» About this exercise: Below is a listing. Set down exactly the lines from the one containing "Metadata (1138, 127)" through the one containing "28 (135, 2155)", both ends included, and leave out the rest.

» Supplied records:
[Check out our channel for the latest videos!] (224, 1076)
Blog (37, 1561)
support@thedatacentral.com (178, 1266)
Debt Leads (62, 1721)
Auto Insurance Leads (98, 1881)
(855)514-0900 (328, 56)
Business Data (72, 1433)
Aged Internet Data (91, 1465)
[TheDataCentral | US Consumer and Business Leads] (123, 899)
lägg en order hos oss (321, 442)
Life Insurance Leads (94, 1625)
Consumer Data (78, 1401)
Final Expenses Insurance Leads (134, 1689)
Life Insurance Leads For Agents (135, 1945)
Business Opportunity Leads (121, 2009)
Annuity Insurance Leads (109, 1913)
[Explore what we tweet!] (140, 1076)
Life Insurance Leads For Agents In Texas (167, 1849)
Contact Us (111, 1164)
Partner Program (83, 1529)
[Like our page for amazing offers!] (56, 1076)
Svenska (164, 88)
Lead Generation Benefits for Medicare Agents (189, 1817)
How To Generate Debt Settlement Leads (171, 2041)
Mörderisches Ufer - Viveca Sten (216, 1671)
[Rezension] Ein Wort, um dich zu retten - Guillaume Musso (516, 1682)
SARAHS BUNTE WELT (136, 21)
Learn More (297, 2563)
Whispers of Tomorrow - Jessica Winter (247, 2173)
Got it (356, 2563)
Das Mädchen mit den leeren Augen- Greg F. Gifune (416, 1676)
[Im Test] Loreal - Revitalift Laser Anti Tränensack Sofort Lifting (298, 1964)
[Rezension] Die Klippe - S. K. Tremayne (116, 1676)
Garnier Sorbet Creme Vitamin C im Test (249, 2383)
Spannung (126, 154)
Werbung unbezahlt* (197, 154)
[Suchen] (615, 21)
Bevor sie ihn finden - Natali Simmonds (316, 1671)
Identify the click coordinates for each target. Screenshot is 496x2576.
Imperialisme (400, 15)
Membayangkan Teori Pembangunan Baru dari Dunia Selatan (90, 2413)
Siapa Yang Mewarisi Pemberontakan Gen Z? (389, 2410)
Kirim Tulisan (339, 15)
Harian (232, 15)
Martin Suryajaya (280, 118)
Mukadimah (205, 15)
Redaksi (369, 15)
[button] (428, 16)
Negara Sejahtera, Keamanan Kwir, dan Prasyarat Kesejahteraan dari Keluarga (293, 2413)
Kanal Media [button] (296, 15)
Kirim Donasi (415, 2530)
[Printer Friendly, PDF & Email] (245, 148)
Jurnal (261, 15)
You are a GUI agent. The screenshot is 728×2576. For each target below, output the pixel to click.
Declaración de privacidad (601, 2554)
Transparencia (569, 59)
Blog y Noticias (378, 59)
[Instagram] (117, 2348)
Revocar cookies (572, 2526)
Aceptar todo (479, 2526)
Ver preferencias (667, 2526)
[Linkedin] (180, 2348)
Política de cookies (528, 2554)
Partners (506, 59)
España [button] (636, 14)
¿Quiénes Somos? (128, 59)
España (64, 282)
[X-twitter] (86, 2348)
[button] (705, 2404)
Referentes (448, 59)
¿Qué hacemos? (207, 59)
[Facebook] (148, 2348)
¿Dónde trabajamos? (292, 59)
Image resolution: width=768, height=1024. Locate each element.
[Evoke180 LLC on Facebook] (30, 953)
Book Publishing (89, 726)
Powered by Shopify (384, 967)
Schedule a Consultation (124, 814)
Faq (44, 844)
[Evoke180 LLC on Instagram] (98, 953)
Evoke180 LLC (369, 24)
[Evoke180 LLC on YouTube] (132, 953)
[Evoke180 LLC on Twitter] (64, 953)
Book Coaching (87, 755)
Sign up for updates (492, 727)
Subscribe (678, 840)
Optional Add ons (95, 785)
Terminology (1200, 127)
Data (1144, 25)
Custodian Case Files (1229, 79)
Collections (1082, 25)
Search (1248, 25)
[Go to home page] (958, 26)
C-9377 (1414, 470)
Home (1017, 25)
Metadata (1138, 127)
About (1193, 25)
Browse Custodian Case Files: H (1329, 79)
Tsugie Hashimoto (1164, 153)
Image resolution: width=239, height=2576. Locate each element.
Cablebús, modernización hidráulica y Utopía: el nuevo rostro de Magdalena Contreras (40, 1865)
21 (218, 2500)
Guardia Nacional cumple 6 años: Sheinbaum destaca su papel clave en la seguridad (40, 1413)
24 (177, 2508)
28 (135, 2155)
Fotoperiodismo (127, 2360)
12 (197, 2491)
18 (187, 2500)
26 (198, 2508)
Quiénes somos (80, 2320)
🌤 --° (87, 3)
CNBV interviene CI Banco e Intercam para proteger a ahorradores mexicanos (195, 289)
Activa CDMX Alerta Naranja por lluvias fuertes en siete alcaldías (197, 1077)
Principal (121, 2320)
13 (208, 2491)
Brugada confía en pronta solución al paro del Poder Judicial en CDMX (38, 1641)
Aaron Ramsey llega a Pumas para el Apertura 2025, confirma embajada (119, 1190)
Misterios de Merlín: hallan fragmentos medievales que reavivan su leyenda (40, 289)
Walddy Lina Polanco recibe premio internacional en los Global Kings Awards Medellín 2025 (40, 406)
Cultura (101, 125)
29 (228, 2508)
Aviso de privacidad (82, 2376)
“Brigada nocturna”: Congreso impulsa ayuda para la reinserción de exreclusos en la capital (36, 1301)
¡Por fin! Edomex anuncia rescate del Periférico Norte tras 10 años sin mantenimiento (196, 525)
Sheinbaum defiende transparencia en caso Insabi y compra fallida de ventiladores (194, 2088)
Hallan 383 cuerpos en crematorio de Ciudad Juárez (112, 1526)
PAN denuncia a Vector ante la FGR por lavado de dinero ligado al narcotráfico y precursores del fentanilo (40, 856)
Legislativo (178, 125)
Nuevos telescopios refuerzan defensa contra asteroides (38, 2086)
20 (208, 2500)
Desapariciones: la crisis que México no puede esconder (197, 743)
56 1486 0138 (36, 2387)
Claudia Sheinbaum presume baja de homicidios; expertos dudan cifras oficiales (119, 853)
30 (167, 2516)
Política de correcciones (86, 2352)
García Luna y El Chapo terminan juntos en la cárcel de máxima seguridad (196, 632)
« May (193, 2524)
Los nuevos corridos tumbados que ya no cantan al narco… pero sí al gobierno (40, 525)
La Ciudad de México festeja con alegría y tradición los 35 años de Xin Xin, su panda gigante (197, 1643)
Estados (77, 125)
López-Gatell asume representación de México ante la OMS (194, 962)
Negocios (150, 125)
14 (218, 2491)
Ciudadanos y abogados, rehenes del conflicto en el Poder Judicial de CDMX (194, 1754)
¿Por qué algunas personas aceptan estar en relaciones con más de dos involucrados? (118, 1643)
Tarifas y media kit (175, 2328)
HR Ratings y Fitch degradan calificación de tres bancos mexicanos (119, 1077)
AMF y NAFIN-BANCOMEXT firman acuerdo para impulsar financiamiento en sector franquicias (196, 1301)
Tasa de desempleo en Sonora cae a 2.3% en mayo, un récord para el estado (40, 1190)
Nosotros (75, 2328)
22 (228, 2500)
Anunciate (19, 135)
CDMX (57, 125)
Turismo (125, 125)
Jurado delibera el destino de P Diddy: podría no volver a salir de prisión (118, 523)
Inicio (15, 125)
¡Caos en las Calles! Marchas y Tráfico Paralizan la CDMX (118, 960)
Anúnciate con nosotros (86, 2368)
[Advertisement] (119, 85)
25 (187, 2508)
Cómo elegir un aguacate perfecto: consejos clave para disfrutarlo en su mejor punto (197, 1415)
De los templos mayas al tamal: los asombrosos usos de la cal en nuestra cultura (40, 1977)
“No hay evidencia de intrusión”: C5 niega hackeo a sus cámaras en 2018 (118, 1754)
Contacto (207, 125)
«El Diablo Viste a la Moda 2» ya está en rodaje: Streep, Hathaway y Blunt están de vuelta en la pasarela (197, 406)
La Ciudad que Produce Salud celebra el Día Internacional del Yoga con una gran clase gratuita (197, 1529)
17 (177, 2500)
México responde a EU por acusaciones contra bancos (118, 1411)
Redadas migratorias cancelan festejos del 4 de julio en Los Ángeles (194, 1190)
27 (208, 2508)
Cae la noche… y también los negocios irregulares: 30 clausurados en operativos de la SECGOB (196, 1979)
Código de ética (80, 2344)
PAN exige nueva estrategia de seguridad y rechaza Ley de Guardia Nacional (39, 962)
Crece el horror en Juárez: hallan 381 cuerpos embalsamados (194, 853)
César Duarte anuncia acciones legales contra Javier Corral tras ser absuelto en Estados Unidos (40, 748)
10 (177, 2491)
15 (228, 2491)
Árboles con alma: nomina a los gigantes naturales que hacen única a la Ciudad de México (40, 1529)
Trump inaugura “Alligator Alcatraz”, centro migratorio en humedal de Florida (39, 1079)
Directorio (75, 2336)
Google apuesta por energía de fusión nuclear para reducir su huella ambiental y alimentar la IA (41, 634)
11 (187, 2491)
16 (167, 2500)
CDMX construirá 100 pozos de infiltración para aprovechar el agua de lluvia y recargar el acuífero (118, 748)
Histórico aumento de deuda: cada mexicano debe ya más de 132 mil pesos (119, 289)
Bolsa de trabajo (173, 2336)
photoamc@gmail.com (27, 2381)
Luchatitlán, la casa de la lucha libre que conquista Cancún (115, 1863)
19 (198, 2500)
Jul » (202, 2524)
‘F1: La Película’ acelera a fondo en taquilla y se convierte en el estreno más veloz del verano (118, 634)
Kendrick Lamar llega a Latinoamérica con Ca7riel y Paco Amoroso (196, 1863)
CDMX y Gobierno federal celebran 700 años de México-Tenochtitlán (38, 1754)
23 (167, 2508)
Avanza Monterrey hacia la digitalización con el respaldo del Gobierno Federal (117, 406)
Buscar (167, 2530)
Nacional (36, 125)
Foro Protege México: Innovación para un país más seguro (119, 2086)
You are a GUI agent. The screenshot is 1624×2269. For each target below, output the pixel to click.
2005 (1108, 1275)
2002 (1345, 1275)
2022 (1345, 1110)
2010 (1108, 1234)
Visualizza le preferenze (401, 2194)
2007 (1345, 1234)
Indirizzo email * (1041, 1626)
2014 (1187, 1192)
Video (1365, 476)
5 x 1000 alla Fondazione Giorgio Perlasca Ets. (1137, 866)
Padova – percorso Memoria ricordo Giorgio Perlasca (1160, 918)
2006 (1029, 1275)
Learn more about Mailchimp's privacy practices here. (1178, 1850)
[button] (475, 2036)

» Answer space:
Metadata (1138, 127)
About (1193, 25)
Browse Custodian Case Files: H (1329, 79)
Tsugie Hashimoto (1164, 153)
Image resolution: width=239, height=2576. Locate each element.
Cablebús, modernización hidráulica y Utopía: el nuevo rostro de Magdalena Contreras (40, 1865)
21 (218, 2500)
Guardia Nacional cumple 6 años: Sheinbaum destaca su papel clave en la seguridad (40, 1413)
24 (177, 2508)
28 (135, 2155)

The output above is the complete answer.